Journal articles

  • Additional Library resources available during the COVID-19 pandemic

    In addition to the e-content provided through the Library web site, many academic publishers are making additional e-resources available. Check this list  Library resources during COVID-19 pandemic for details. The list is being updated as more resources become available, so do check back regularly.

  • If you know the details of a particular article you'd like to find:

    1. Go to the library home page.
    2. The default tab for searching is LibrarySearch. You can enter the whole article title or part of it in the search box. Putting "quotation marks" around the phrase can help to find exactly what you need.
    3. Click 'view online' and then 'open source in new window' to see the full text.

    Sometimes a lecturer may recommend a journal, but not any particular articles for you to read.  

    1. Go to the library home page and choose the 'Journals by title' tab above the search box.
    2. In the search box, enter the title of the journal (not an article title).
    3. If we have the journal, you will see a link to any databases where it can be found, and the publication years covered. Click to go through to the database.
    4. The databases will all look different but most should list the years of the journal title available, then the issues and then the contents of the issue so that you can download it. You can either navigate to the most recent edition, or search within the journal for a topic of interest to you.

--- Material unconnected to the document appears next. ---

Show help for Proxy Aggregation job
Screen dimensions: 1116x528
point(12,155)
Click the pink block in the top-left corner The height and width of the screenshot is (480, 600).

    If you would like to find any articles about a topic but don't know of any particular resources to look for, you should use the links on this page to try a relevant database.

    You can then use keywords which describe your topic to find articles and other resources. Some databases have more information about some topics than others, so you should try searching a few different databases for all your research areas.

  • Databases for Coaching and Mentoring

    Please note that while the full text of articles is often available, sometimes you will just find the abstract - this varies between databases.

    EBSCO databases

    These three databases look similar because they are all hosted on the same platform. These short videos and written guides explain how to search these databases, using Business Source Complete as an example.

    Academic Search Complete is a large multi-disciplinary database and includes many journals on Psychology, Sociology and research methods.

    Business Source Complete covers aspects of coaching and mentoring in business, in journals from many different publishers.

    PsychInfo is useful if you are studying psychological dimensions of learning. It indexes journal articles, books and reports.

    Other databases

    Emerald insight is a multidisciplinary database of journals published by Emerald. For some articles the database only has abstracts (summaries) but for others it contains the full text.

    British Education Index indexes about 350 education journals. It also includes references to books and reports.

    Web of Science is a multi-disciplinary database which includes the Science and Social Science Citation Indexes.

    Zetoc gives access to the British Library's electronic Table of Contents. It contains details of approximately 20,000 current journals and 16,000 conference proceedings and is updated daily.